First, for the first w groups, since we have the shares of all \(v+1\) players from such group, we would be able to recover the local secret \(s_i\) from the shares of these players. Since their shares are 0,  we can conclude that \(s_i=0\) for \(i=1,\ldots , w.\) Next, note that since \(s_i\) is a valid share from a (w, m)-Shamir’s secret sharing scheme, by the w-privacy guarantee of the (w, m)-Shamir’s secret sharing scheme, there is a valid share generation of 1 such that \(s_i=0\) for \(i=1,\ldots , w.\) This will also fix the values of \(s_i\) for \(i=w+1,\ldots , m.\) Next, we consider the sharing of the players in the i-th group for \(i=w+1,\ldots , m.\) Note that since \(s_{i,j}\) is a valid secret share of \(s_i\) using \((d-1,v+1)\)-Shamir’s secret sharing scheme, by its \(d-1\)-privacy guarantee, it is possible to have a valid share generation of \(s_i\) such that \(s_{i,j}=0\) for \(d-1\) of such j. This shows that it is possible to have a valid share generation of \(s=1\) such that the share of all the players belonging to the group described above to be zero. This proves that \(r_2\ge (v+1)w+(d-1)(m-w)+1.\) Combined with the upper bound established for \(r_1,\) we obtain \(r_2-r_1\ge (d-1)(m-w-1).\)
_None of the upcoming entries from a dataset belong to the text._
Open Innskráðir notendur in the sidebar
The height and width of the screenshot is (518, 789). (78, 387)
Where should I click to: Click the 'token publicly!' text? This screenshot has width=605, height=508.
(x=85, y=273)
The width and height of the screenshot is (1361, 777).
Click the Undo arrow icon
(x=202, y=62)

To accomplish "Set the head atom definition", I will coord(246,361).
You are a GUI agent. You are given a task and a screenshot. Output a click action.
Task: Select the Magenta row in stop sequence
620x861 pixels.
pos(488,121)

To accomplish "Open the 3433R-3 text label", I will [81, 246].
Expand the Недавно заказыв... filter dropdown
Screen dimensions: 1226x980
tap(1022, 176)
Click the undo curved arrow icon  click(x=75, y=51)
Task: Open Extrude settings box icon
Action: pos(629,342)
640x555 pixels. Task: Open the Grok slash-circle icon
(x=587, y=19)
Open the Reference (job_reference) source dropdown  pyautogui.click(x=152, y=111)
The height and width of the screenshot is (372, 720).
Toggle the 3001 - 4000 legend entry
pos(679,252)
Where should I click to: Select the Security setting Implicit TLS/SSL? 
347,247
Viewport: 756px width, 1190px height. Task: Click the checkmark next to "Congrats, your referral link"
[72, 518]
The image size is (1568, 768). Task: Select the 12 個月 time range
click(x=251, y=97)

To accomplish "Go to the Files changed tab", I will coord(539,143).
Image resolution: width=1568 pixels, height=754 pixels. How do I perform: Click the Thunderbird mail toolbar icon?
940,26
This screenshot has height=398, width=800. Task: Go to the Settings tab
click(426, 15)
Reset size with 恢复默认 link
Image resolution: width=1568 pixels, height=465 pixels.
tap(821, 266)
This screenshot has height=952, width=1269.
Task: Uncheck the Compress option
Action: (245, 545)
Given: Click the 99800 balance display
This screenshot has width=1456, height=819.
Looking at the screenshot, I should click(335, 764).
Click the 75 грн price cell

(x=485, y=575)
Next, we consider the privacy level of \(\varSigma ^\prime ,\) which we denote by \(t_2.\) Consider the group of players consisting of d players from each of the first \(w+1\) groups. It is easy to see that such group can recover the original secret. This shows that \(t_2\le d(w+1)-1.\) So combined with the fact that \((d-1)(w+1)\le t_1,\) we have \(t_2-t_1\le d-1.\) It is easy to see that when \(w-1<m,\) the increase of recovery level, which is at least \((m-w-1)(d-1)\) is at least the increase in the privacy level, which is at most \(d-1.\) This gap becomes much larger especially in the scenario where the secret sharing scheme is (strongly) multiplicative with repairing process that provides statistical security for the privacy of the shares. Note that in this case, since \(w\le \frac{m}{2}\) and \(m=O\left( \frac{n}{v}\right) =O\left( \frac{n}{\ln ^{(1+\varepsilon )} n}\right) \) for some \(\varepsilon >0,\) the gap is \(O\left( \frac{n}{\ln ^{(1+\varepsilon )}n}\right) .\) This shows that in general, a secret sharing scheme generated by Algorithm 6 comes with a larger gap between the privacy level and recovery level. So if we maintain the recovery level to be the same, the privacy level provided by \(\varSigma ^\prime \) is much smaller than what can be guaranteed from the construction following Algorithm 1. Such limitation of Algorithm 6 provides us with a justification on considering the one-step construction in Algorithm 1 instead of the more natural Algorithm 6.